* Selection:
Start
Bank Debt. The Company’s current banking relationship, established in March 2002, is with American National Bank (the Bank), located in Denver, Colorado. Effective January 3, 2006 Basic and the Bank amended the existing loan agreement to increase the line of credit amount from $1,000,000 to $20,000,000 with a concurrent borrowing base increase from $1,000,000 to $4,000,000. Also, the maturity date of the loan was extended for one year to December 31, 2007. The interest rate at March 31, 2006 is the prime rate plus 0.25% compared to prime plus 2% at March 31, 2005. Basic’s effective annual interest rate was 8.00% and 7.75% at March 31, 2006 and 2005, respectively. See Note 5 to the Consolidated Financial Statements for a more detailed discussion of the Company’s bank credit facility.
During both the years ended March 31, 2006 (2006) and March 31, 2005 (2005) Basic utilized its credit facility to fund portions of its drilling program and incurred interest charges of $7,000 and $1,000, respectively. On June 21, 2006 the Company had no outstanding principal balance on the line of credit with the entire $4,000,000 available for borrowing. If necessary, Basic may borrow funds to reduce payables, finance recompletion or drilling efforts, fund property acquisitions, or pursue other opportunities the Company cannot envision at this time.
End
* Data excerpt:
Start
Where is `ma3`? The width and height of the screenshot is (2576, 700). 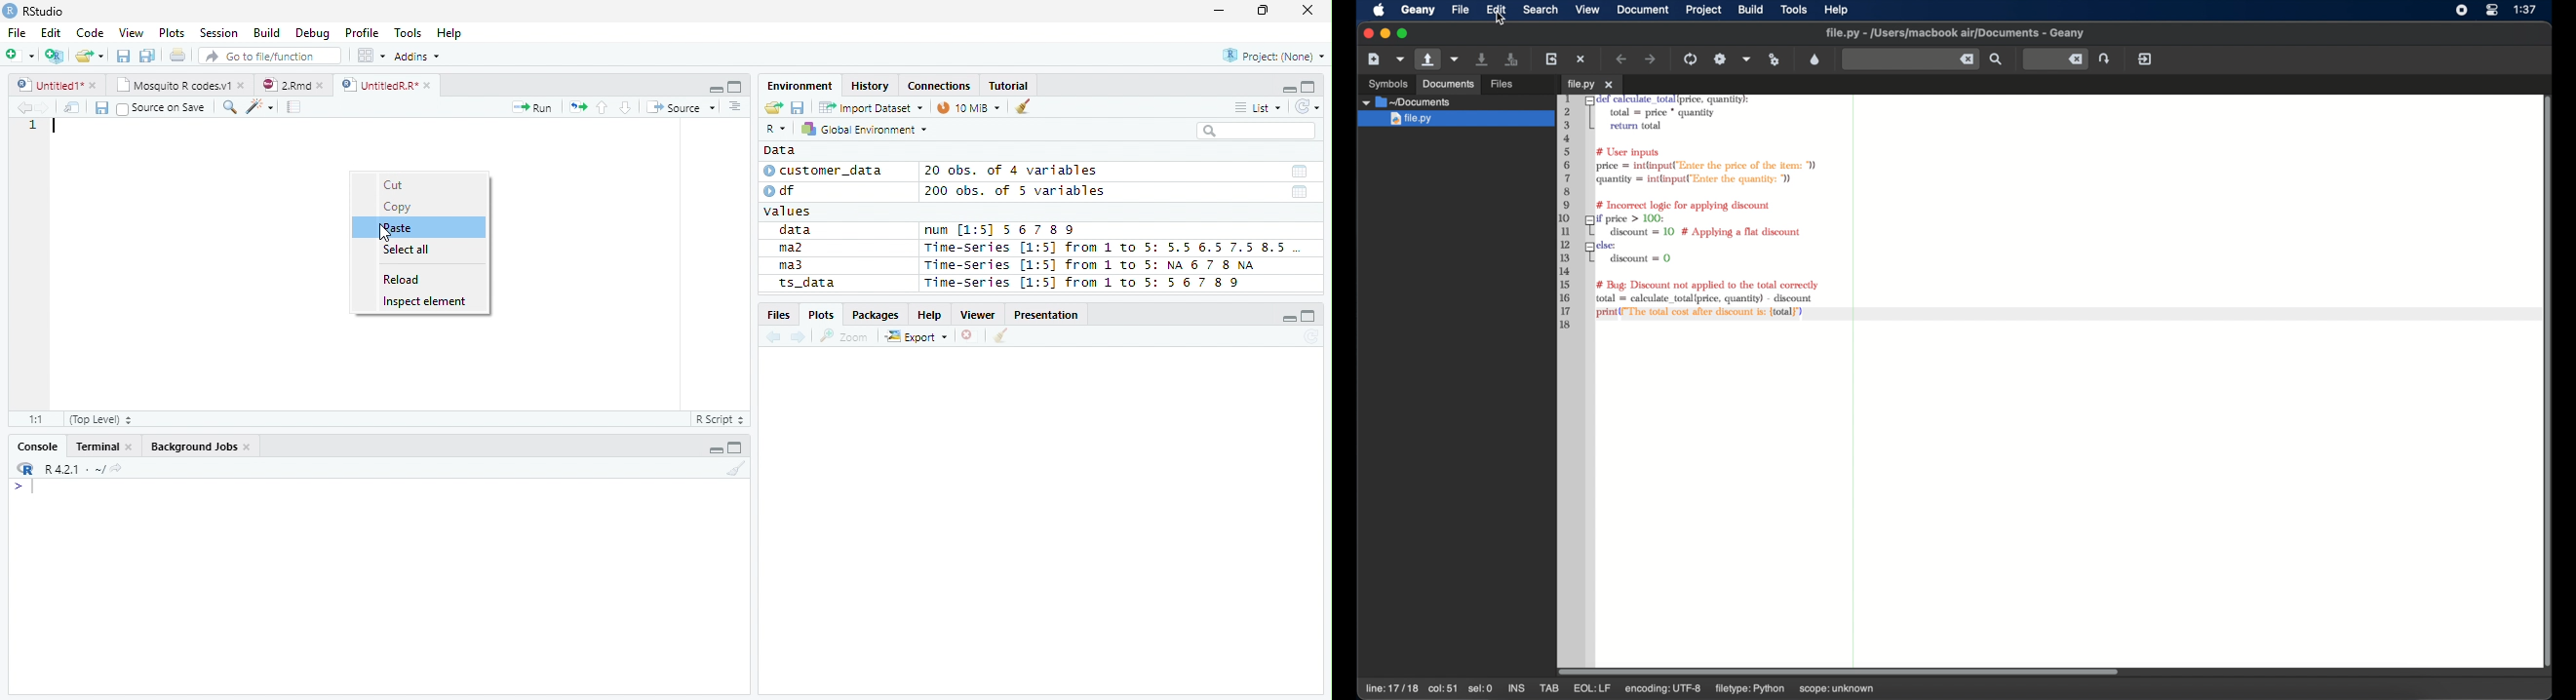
End
* Short exercise: Copy the bank debt passage in full, word for word. This data comes from a different source.

* Task response:
Bank Debt. The Company’s current banking relationship, established in March 2002, is with American National Bank (the Bank), located in Denver, Colorado. Effective January 3, 2006 Basic and the Bank amended the existing loan agreement to increase the line of credit amount from $1,000,000 to $20,000,000 with a concurrent borrowing base increase from $1,000,000 to $4,000,000. Also, the maturity date of the loan was extended for one year to December 31, 2007. The interest rate at March 31, 2006 is the prime rate plus 0.25% compared to prime plus 2% at March 31, 2005. Basic’s effective annual interest rate was 8.00% and 7.75% at March 31, 2006 and 2005, respectively. See Note 5 to the Consolidated Financial Statements for a more detailed discussion of the Company’s bank credit facility.
During both the years ended March 31, 2006 (2006) and March 31, 2005 (2005) Basic utilized its credit facility to fund portions of its drilling program and incurred interest charges of $7,000 and $1,000, respectively. On June 21, 2006 the Company had no outstanding principal balance on the line of credit with the entire $4,000,000 available for borrowing. If necessary, Basic may borrow funds to reduce payables, finance recompletion or drilling efforts, fund property acquisitions, or pursue other opportunities the Company cannot envision at this time.